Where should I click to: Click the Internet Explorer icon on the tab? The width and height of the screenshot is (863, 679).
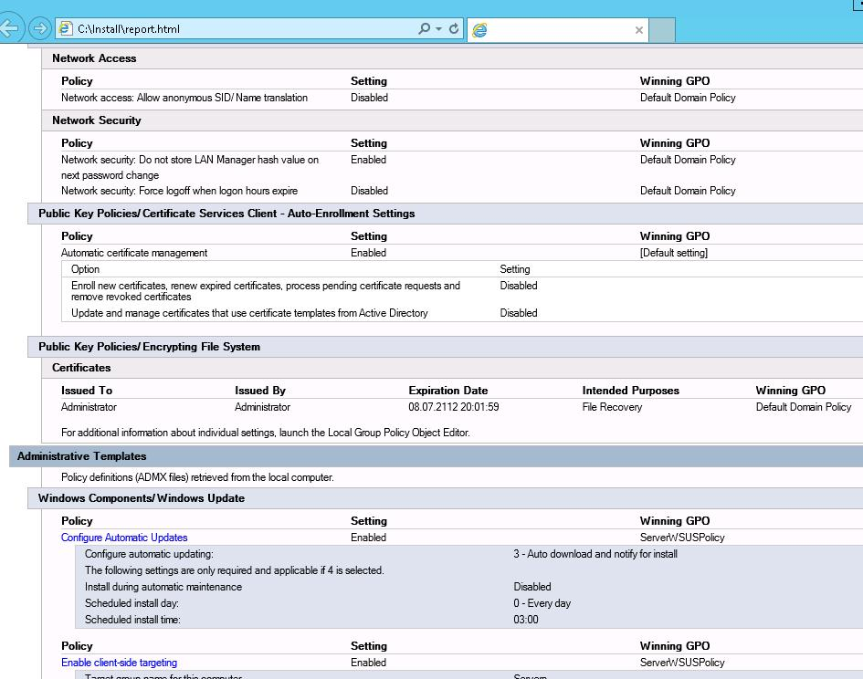479,30
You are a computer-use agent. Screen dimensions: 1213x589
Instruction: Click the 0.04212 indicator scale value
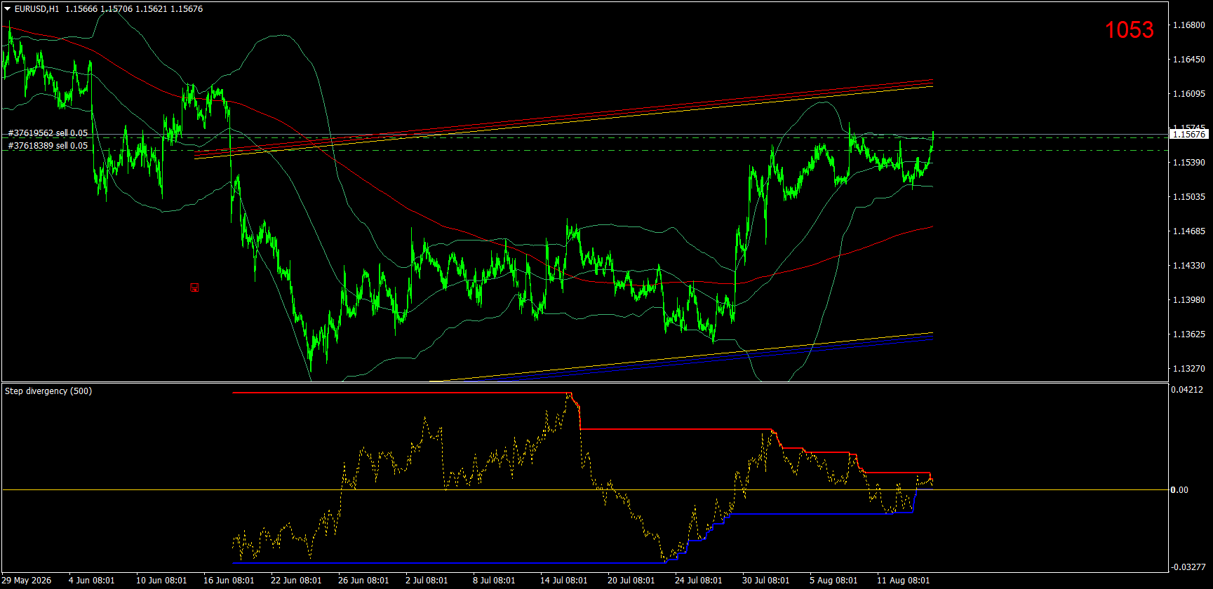[1186, 390]
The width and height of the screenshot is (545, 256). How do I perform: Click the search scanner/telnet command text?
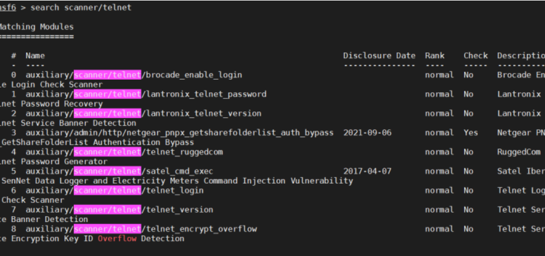81,7
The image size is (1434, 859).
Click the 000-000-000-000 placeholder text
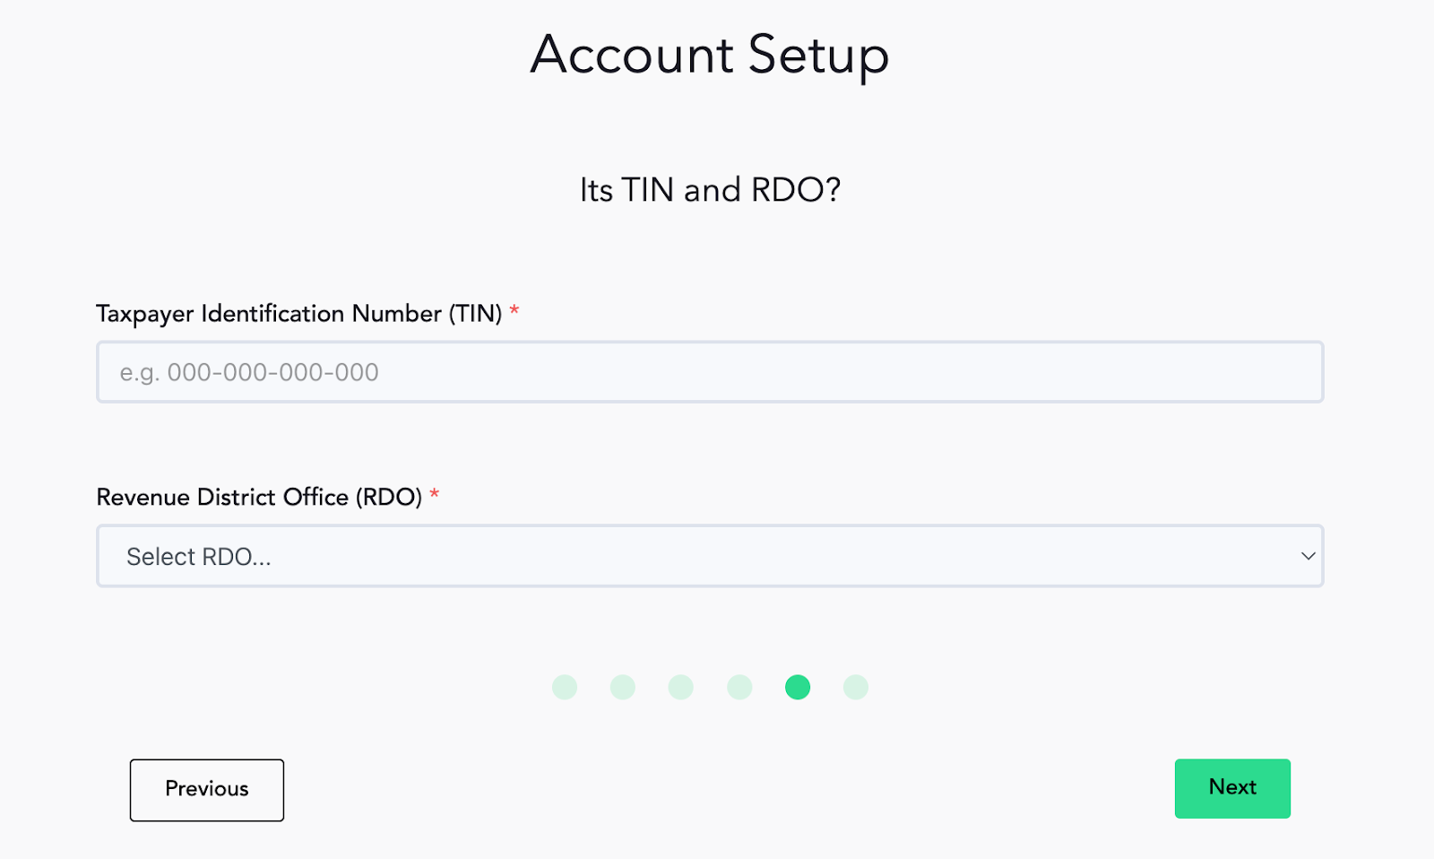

---*---

CHALLENGE
Rewrite all the rows above, changing every "screenshot" to "screen capture" and keeping everything else identical. Omit the pictures from your output.

RESULT OF THE TASK
Where should I click to: Click the Internet Explorer icon on the tab? The width and height of the screen capture is (863, 679).
479,30
You are a computer-use agent. Screen dimensions: 1213x589
Instruction: Click the 0.04212 indicator scale value
[1186, 390]
The width and height of the screen capture is (545, 256). How do I perform: Click the search scanner/telnet command text?
81,7
The image size is (1434, 859).
Click the 000-000-000-000 placeholder text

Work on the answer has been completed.